Shea Butter & the Myth of Purity

Take shea butter. Beautiful, versatile, nutrient-rich shea butter. People love to slap “100% shea” on a label like it’s a badge of purity. But here’s the truth: Shea doesn’t come pre-packaged in a sanitized lab. It’s harvested by hand, often by women in rural African communities, roasted, pulverized, and then sent to Europe for refinement, where it’s filtered for metals, treated with a touch of citric acid to extend shelf life, and made fit for formulation.

At this point, calling it “100% shea butter” is like saying a croissant is “just flour.” Technically not wrong, but also very, very inaccurate.

Documentation, Or: How to Not Get Sued

Gay always taught us: If you can’t prove it, don’t claim it. And proving it means paperwork. You need your Certificates of Analysis, SDS sheets, trace documentation, and processing flowcharts—the full Monty (see outline in next post & stay on the edge of your seat). Not some napkin scribble from a guy named Gary at the supplier’s booth at Expo West, who is trying to launch a mama & baby line despite knowing very little about women in general.

And here’s the kicker: Even with documentation, it’s nearly impossible to substantiate “100%” or “all natural” claims. Because materials change. Molecules shift. Ingredients react. And nature, bless her chaotic soul, does not play by marketing rules. Nature works at Earth speed - helloooooo. Can we all agree 100% that anything is a bit of a facade?

Your Formulator Is Not a Magician

So before you ask your formulator for something that “smells like heaven, feels like clouds, and has a 10-year shelf life with no preservatives,” remember: your formulator is a scientist, not a Hogwarts graduate.

They’re balancing ingredients that are high in linoleic acid and stearic acid, checking temperature phases, managing emulsions, and trying to keep your formula from breaking up like a bad relationship under stress. Every change you request (new scent, new packaging, new supplier) impacts their carefully built structure. Respect their craft—or prepare to reformulate endlessly, costing you thousands in development costs.

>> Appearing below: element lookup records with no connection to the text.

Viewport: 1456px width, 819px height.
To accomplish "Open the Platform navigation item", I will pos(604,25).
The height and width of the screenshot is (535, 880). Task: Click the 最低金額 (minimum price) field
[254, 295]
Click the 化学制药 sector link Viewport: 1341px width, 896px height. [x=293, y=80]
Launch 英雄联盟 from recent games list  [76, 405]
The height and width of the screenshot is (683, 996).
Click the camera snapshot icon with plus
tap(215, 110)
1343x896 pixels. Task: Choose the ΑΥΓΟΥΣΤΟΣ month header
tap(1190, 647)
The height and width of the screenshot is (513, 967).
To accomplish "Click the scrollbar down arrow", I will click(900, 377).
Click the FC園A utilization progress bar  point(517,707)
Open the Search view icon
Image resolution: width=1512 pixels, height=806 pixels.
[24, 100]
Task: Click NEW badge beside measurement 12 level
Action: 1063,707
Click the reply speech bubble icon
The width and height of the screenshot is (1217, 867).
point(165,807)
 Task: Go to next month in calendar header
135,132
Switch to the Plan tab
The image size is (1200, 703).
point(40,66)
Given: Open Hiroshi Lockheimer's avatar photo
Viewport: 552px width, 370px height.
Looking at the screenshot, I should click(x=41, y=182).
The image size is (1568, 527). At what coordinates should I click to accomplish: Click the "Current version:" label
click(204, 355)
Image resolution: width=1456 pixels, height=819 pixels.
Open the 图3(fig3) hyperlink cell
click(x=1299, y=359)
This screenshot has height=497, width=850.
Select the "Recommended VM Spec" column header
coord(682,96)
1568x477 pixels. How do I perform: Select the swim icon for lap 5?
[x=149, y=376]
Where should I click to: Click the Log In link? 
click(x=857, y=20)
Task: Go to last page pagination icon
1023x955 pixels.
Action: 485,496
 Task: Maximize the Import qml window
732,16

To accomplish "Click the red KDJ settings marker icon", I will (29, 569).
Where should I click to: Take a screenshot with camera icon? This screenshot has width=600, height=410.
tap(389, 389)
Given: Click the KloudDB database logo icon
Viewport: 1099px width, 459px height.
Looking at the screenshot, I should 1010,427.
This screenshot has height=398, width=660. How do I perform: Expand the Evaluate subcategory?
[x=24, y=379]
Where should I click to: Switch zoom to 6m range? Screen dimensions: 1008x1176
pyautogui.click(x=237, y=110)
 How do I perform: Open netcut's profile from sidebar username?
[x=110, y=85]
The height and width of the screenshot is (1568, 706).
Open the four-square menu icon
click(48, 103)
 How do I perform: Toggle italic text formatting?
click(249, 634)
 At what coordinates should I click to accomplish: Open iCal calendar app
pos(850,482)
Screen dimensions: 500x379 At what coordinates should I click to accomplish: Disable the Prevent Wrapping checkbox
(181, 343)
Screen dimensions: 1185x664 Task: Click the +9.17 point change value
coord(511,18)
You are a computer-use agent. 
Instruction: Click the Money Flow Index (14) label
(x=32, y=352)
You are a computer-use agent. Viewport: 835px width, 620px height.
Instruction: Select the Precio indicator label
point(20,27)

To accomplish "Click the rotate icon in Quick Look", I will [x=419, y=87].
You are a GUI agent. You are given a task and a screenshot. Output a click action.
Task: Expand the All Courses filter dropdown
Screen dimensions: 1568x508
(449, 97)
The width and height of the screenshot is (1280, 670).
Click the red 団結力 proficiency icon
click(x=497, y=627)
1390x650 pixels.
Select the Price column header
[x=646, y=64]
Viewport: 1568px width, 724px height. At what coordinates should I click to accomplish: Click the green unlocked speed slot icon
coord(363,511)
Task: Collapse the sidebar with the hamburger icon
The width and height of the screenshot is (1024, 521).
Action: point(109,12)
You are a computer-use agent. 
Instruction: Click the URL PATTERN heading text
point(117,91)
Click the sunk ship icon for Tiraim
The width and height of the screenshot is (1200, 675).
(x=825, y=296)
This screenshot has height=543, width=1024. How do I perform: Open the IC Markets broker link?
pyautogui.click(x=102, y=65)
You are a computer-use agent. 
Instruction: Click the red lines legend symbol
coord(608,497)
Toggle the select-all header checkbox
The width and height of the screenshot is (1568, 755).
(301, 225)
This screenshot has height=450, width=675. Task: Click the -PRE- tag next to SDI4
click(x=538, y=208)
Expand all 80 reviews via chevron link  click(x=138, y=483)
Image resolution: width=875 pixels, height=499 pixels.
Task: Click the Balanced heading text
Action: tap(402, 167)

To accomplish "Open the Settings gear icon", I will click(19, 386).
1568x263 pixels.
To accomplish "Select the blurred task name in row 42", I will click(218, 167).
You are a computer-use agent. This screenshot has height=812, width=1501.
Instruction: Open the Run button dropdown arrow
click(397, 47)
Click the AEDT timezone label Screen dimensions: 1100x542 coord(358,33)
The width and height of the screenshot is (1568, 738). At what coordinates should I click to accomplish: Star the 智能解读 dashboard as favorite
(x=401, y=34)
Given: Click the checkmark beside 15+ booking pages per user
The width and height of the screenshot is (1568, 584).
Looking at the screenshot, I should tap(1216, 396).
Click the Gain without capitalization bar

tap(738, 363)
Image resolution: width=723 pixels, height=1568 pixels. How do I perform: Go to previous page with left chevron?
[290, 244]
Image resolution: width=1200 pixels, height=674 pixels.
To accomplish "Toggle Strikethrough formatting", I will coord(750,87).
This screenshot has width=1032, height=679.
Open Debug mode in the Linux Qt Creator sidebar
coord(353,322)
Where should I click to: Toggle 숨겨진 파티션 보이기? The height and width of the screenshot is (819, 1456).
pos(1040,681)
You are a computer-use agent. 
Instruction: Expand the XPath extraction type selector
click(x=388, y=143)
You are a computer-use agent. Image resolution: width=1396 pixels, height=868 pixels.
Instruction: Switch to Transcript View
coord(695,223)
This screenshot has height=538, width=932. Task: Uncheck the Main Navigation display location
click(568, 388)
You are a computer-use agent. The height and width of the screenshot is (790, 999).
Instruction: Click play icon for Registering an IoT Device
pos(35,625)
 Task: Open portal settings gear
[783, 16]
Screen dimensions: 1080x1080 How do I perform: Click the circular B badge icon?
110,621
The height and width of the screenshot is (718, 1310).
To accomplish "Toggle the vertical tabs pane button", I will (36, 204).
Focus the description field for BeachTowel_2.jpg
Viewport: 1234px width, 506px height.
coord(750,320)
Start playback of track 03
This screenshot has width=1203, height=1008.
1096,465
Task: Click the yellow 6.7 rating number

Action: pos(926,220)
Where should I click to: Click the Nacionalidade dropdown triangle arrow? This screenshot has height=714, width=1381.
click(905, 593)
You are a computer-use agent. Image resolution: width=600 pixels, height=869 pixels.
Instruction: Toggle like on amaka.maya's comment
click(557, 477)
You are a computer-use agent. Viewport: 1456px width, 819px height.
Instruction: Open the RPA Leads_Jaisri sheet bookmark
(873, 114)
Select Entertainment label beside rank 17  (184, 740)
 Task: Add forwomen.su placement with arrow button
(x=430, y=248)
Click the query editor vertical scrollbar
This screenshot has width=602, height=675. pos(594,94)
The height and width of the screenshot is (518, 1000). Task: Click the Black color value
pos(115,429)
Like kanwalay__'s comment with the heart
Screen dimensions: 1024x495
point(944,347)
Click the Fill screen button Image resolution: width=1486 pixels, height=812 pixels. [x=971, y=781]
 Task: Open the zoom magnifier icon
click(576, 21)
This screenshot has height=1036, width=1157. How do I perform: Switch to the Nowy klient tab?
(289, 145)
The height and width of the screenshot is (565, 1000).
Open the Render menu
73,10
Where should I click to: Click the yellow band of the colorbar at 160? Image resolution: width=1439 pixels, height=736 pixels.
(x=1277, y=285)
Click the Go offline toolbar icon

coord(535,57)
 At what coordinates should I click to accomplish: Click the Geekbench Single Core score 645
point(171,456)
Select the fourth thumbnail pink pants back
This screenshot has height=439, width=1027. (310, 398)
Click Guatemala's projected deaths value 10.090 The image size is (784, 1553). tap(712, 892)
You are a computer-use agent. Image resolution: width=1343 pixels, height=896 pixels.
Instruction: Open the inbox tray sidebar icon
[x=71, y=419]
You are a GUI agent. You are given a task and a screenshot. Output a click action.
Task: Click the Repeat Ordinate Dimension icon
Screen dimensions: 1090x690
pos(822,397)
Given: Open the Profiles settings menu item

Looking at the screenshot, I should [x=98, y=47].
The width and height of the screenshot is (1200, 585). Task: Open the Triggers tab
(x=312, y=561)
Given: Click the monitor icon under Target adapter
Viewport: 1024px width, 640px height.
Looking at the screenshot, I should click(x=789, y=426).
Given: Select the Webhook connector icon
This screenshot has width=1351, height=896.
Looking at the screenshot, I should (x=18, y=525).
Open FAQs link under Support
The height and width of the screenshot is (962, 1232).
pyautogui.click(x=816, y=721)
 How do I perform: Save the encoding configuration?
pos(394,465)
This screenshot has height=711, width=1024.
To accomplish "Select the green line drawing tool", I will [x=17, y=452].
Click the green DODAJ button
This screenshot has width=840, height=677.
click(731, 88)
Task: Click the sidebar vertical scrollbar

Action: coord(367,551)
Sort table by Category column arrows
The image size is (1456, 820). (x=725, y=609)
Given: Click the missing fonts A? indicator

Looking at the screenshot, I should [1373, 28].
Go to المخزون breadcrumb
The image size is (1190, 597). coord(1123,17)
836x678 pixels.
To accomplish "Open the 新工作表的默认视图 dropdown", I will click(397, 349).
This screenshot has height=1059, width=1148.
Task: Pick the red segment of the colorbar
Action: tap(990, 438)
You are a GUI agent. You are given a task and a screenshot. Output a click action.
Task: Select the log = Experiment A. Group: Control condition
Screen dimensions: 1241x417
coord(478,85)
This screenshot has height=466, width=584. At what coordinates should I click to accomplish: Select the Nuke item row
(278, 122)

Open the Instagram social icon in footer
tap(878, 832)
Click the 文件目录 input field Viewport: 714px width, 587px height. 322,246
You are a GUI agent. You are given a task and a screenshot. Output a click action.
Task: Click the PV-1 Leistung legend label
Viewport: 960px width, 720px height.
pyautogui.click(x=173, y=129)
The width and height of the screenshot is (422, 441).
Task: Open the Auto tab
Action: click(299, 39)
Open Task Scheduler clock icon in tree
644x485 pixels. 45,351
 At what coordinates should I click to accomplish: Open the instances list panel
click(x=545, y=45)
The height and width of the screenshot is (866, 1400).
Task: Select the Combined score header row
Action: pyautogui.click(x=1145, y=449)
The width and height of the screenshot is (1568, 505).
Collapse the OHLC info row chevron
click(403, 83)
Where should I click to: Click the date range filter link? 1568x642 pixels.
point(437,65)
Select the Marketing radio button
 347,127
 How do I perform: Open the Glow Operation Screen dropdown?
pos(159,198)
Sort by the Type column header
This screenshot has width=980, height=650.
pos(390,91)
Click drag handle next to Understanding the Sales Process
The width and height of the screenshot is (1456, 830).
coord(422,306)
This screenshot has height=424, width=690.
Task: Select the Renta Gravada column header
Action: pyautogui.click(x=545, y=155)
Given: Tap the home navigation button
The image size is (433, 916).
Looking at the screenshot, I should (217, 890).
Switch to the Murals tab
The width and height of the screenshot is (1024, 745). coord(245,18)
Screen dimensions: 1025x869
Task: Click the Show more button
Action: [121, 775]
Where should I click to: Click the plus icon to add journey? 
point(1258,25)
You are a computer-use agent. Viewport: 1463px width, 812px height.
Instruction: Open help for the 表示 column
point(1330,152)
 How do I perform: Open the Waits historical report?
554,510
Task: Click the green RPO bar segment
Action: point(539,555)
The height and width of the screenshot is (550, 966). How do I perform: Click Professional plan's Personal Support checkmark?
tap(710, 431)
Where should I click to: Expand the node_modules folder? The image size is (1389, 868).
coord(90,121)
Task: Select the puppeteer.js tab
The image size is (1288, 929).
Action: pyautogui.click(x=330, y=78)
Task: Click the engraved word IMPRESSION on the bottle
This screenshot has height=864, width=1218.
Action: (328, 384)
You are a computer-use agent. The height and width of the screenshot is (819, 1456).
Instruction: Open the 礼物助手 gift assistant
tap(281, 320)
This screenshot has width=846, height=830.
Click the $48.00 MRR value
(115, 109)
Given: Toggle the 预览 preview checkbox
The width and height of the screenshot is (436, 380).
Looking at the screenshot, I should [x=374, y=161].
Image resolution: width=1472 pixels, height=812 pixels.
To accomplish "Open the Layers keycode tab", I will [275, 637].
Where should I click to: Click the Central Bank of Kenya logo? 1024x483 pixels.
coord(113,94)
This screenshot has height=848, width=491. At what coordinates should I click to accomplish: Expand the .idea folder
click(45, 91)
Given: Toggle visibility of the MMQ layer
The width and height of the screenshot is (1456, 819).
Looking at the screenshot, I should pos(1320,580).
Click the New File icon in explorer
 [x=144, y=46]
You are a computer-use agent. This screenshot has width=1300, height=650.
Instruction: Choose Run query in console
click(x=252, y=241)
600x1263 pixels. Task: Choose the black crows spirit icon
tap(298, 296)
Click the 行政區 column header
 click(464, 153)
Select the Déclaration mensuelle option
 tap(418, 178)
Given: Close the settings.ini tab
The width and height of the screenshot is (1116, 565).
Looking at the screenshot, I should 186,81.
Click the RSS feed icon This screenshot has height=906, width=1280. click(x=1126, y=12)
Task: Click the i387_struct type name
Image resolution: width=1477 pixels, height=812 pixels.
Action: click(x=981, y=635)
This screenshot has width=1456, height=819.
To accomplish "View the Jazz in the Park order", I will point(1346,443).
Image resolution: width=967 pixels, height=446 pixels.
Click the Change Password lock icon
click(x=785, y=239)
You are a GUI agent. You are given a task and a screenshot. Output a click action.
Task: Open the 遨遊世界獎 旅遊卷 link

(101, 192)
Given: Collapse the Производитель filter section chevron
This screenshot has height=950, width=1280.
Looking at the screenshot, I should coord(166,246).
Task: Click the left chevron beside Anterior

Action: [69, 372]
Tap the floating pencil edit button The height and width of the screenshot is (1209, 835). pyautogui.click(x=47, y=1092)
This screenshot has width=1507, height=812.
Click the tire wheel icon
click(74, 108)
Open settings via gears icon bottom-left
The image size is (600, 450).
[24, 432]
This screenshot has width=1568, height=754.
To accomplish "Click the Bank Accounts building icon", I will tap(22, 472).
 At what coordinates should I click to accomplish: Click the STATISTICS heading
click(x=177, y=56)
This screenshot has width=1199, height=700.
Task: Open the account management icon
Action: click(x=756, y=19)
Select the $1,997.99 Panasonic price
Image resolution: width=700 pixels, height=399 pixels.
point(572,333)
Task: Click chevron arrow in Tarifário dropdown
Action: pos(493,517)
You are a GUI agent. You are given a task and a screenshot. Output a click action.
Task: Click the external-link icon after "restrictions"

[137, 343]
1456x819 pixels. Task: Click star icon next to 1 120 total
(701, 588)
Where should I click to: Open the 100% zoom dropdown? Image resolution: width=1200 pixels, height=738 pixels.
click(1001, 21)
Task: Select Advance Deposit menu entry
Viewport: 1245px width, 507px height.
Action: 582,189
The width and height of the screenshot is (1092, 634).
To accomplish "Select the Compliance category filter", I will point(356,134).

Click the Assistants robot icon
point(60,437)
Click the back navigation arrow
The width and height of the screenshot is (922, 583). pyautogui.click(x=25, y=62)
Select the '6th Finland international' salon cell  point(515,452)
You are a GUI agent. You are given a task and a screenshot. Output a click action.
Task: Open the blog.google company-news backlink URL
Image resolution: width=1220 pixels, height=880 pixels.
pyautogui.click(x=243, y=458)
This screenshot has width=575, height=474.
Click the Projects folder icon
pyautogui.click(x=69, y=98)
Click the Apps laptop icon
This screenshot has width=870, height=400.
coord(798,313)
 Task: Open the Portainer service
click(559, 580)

If You Want to Sell in the EU, Read This Twice - PLEASE

The U.S. is, let’s just say, playing JV when it comes to cosmetic regulations. The EU? They’re the Olympic team. Korea? Basically, regulatory ninjas. Canada? Don’t even try to sneak anything by them—they will find it, document it, and politely decline your application, eh.

If you’re planning to scale internationally, you have to plan and formulate for that from the very beginning. That means sourcing from compliant suppliers, having full traceability, and knowing what ingredients will fly—and what will get you banned faster than glitter in a “clean” product line.

Ask better questions. Align your teams. Respect your chemist. And did I say - ASK BETTER QUESTIONS!?

Product development is not just about dreamy branding, unique components, or smooth textures. It’s about integrity, transparency, and reality-based claims. The earlier you loop in your formulator, the better. And the more you invest in understanding your ingredients and documentation, the less likely you are to end up with a launch delay, a recall, or worse, a product that no one can legally sell outside of Kentucky.

Being in the beauty industry didn’t just teach me how to read an SDS—it taught me how to see through the noise, question the hype, and make something actually clean.

This isn’t just a process—it’s a responsibility. Because every ingredient tells a story, every formulation carries intention, and every product connects us to the land and the hands that nurtured it. When we honor that, we honor the legacy we all share.

And that, my friends, is worth way more than a perfect Pantone match.